Another characteristic feature of today’s world is that many countries are increasingly approaching foreign policy more emotionally and reactively rather than rationally, regardless of their power capacity. Uncertainty, fear, anxiety, stress, and unpredictability have become the natural trends of our time.
Despite the revolutionary changes in communication technology and the acceleration of globalization, it is paradoxical that the human family is moving further apart instead of talking to one another. Under the information bombardment accelerated by social media revolution, humanity is failing to produce knowledge that everyone can agree upon.
In this emerging post-truth era, it is increasingly becoming difficult to agree on what is true and what is false in many different fields. Information has become instrumentalized and politicized more than ever before.
The legitimacy of the concept of expert knowledge has severely eroded. In fact, many people think that the explanations of so-called scientific experts in the face of today’s complex problems serve the interests of vested groups benefiting from the current system, rather than being neutral and objective. How else can we explain the rise of populist politics, the loss of momentum in mainstream center-left and center-right political parties, and the normalization of extreme and fringe opinions on a wide range of issues?
It is not experts/public intellectuals/scientists, who research a subject scientifically and bring it to public attention, but rather self-proclaimed opinion leaders who shout the loudest and are most visible on social media and mass communication platforms, that receive more attention. As image becomes more important than content, the race to construct reality through manipulative perception operations has intensified.
Ours is a world where the artificial intelligence-based algorithms divide humanity on the basis of hate, envy, fear and fame, rathern than solidifying it on the basis of common consciousness, values, and emotions. In today’s world, people are increasingly being condemned to live isolated in ghettos and becoming vulnerable to all kinds of perception operations. Those who possess the most institutional and technological capacity are more likely to succeed in the race to shape perceptions of reality.
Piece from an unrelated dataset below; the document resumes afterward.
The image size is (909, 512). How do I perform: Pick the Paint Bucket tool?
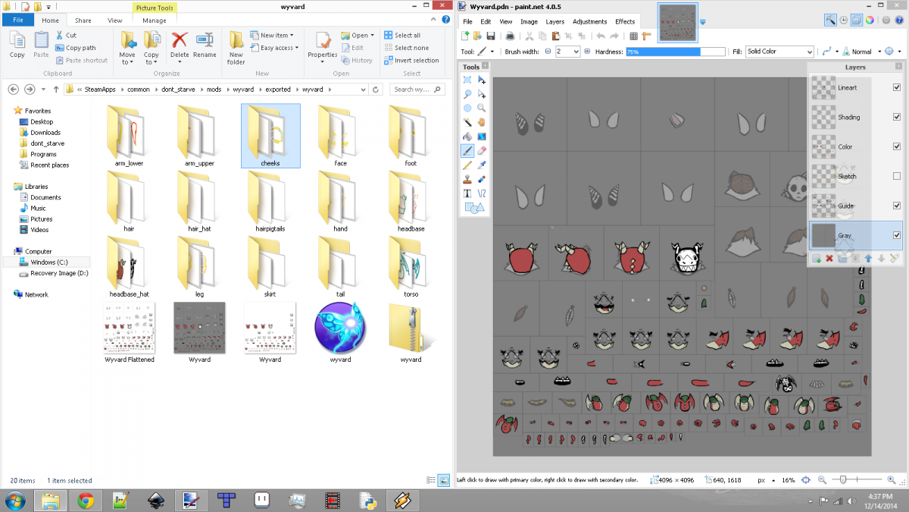pyautogui.click(x=467, y=137)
From this perspective, commercial technology companies driven by profit motives and states driven by security concerns are ahead in this race.
Humanity is not becoming stronger; it is being commodified and enslaved.
We live in a world where societal and interpersonal trust is fast eroding. In such situations, protectionist reflexes naturally increase. The thesis that relationships based on mutual dependence with others will generate prosperity and security is rapidly losing ground. In today’s world, where self-sufficiency is increasingly valued and Machiavellian thinking is gaining traction, the darker sides of human nature are presented as immutable realities. Kantian/liberal views, which argue that a more just, secure, and prosperous world can be built based on common sense and rationality by learning from historical experiences, are now under attack.
I don’t want to sound too pessimistic, but at this rate, it seems like it’s only a matter of time before we see a third world war. Periods when competition between great powers intensified, when the dominant power feels threatened by a rising power and mobilized all its resources to prevent it, have always resulted in world wars in the past. Times when protectionist economic policies gained momentum, when a security-oriented perspective dominated all aspects of life, when international institutional structures became dysfunctional, when illiberal, authoritarian, and populist political movements grew stronger, when militarization skyrocketed, and when humanity lost its moral compass, have always led to global destruction. Hopefully, we are not experiencing a similar situation.